§ **INPUT DATA**:
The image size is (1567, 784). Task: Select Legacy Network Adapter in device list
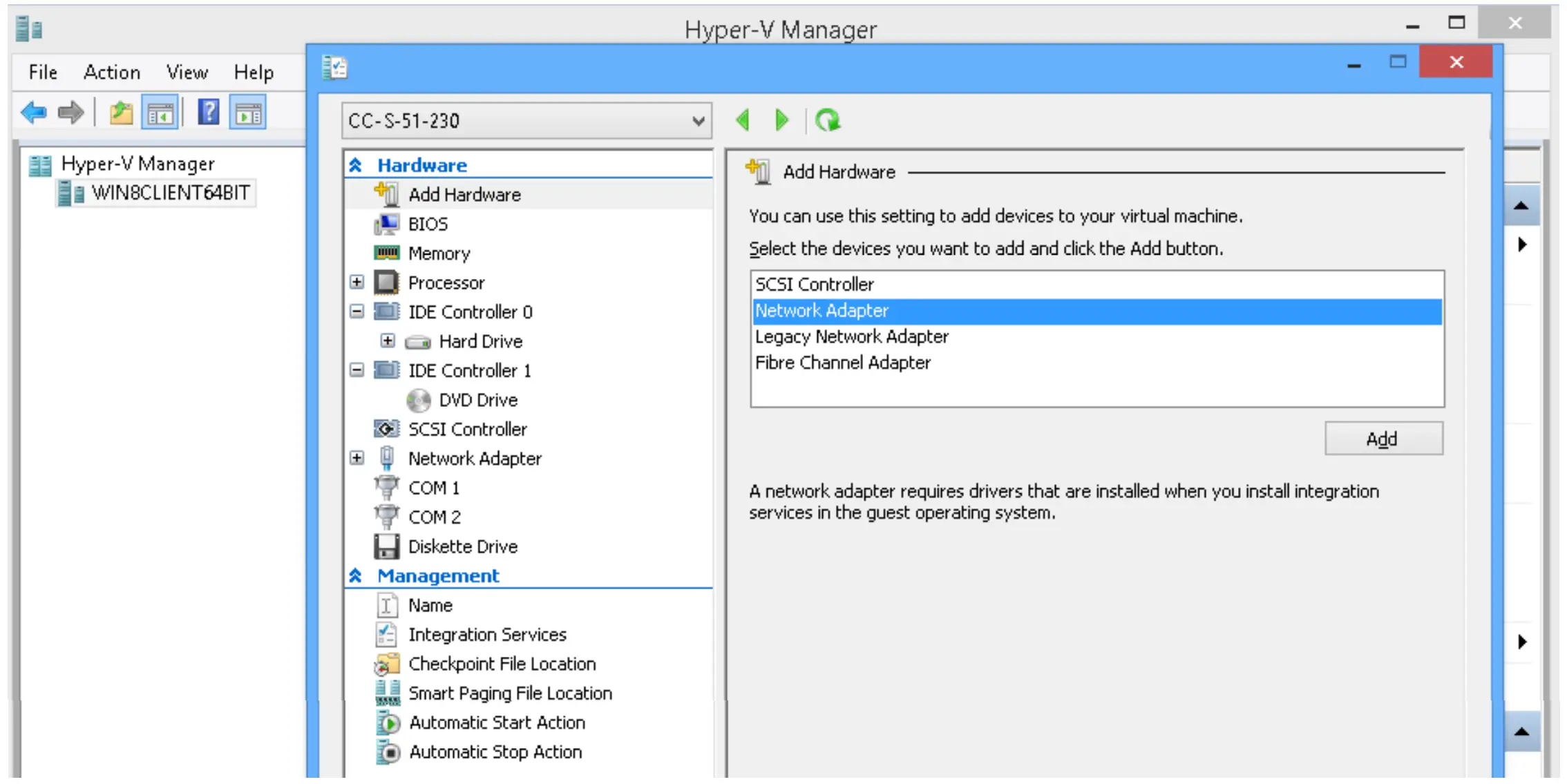click(851, 337)
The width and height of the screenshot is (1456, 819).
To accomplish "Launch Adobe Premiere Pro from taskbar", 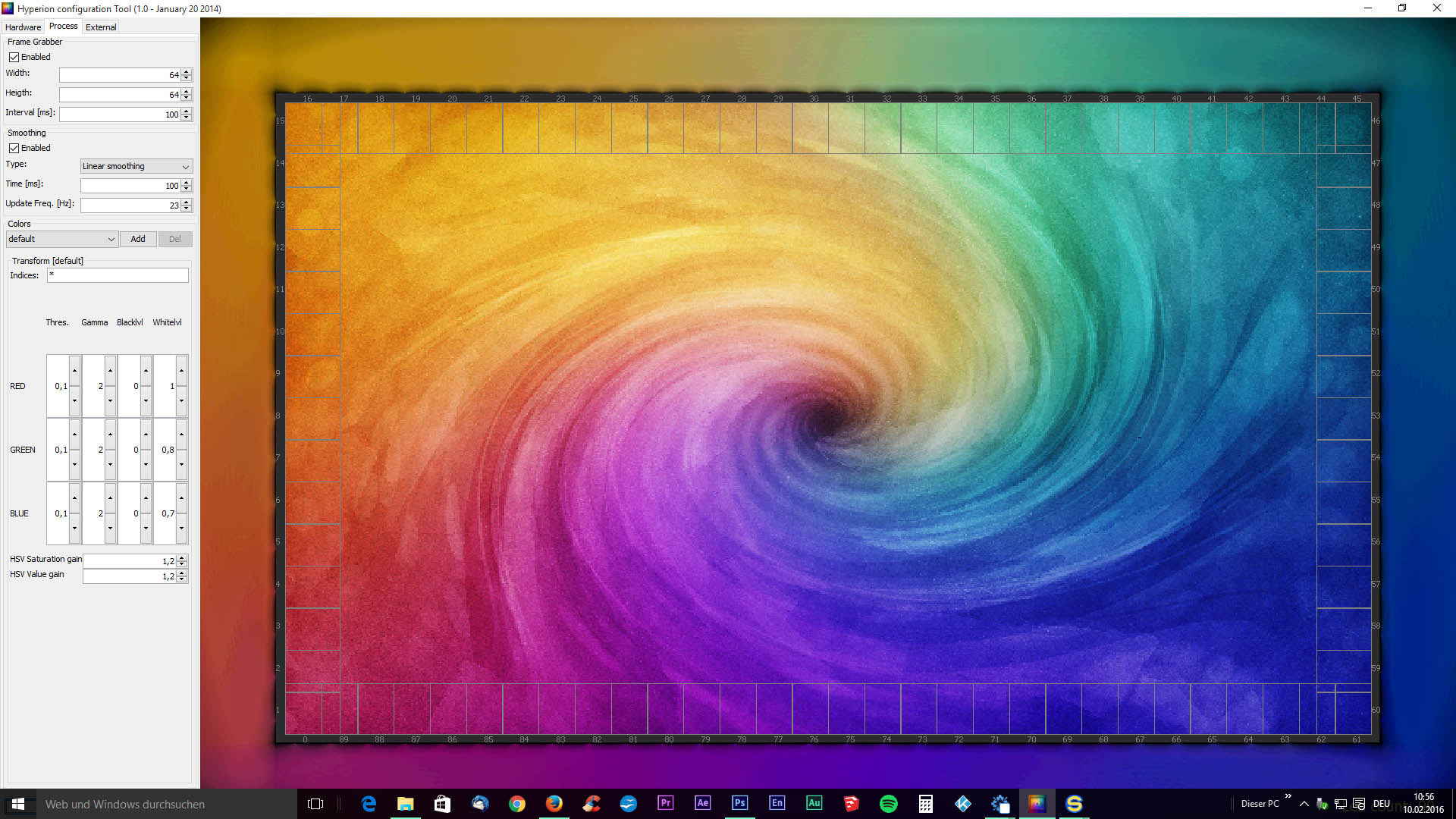I will (x=665, y=803).
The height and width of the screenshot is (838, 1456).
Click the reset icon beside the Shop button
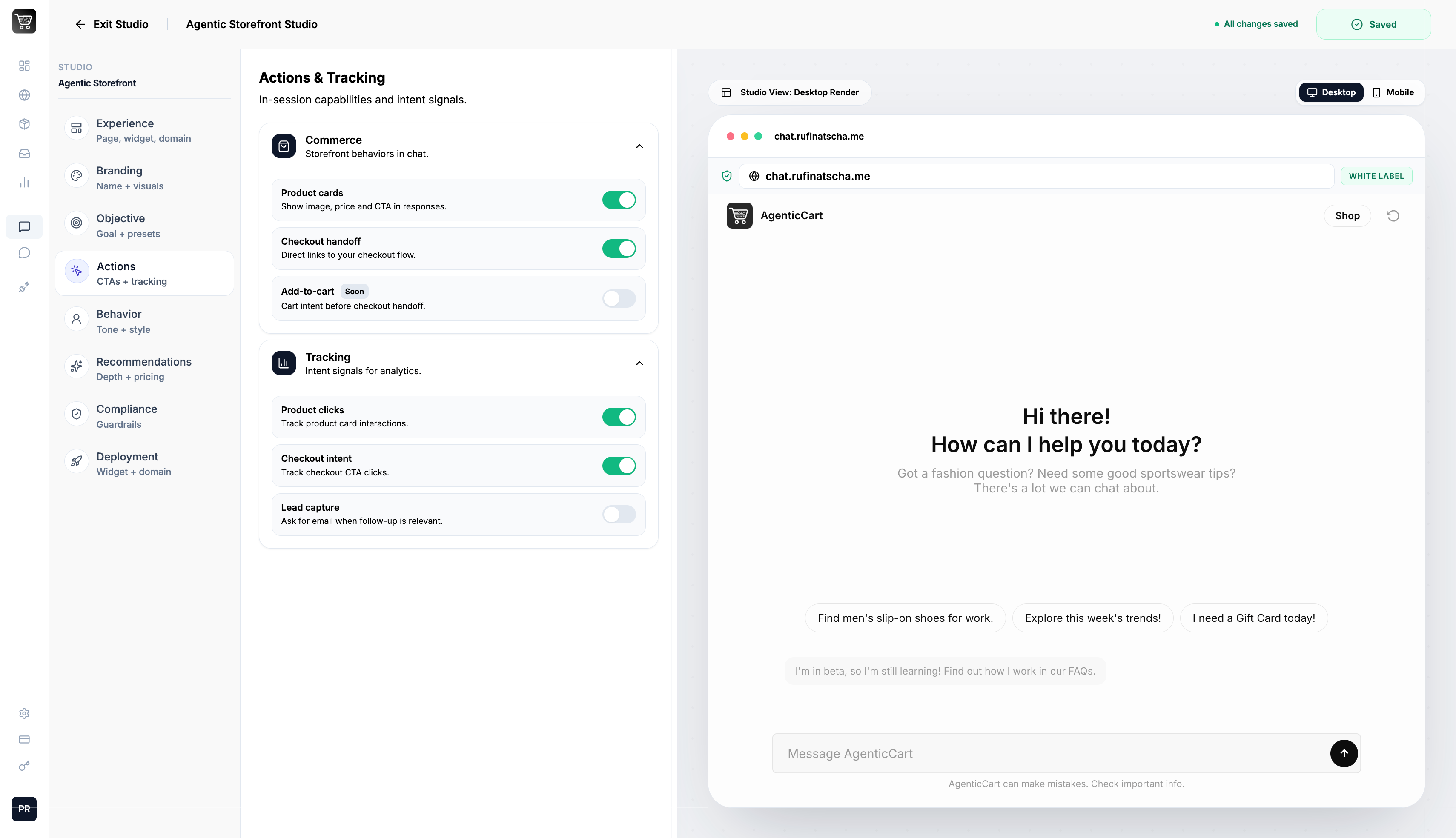pos(1393,215)
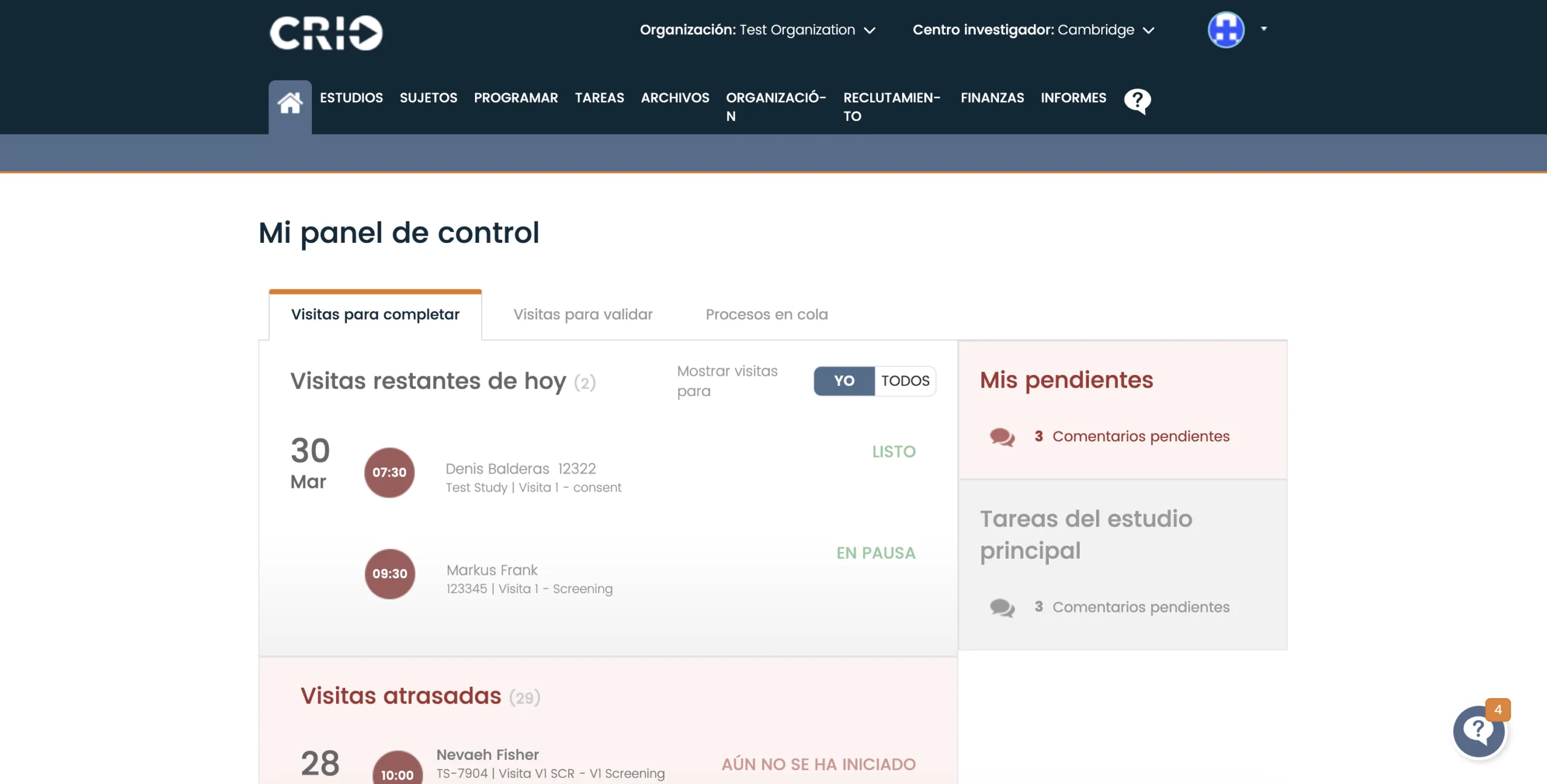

§ **WHAT YOU WILL DO**:
Filter the data, keeping only the lines that contain "height".

§ **RESULT OF THE TASK**:
The width and height of the screenshot is (1456, 819).
The height and width of the screenshot is (838, 1456).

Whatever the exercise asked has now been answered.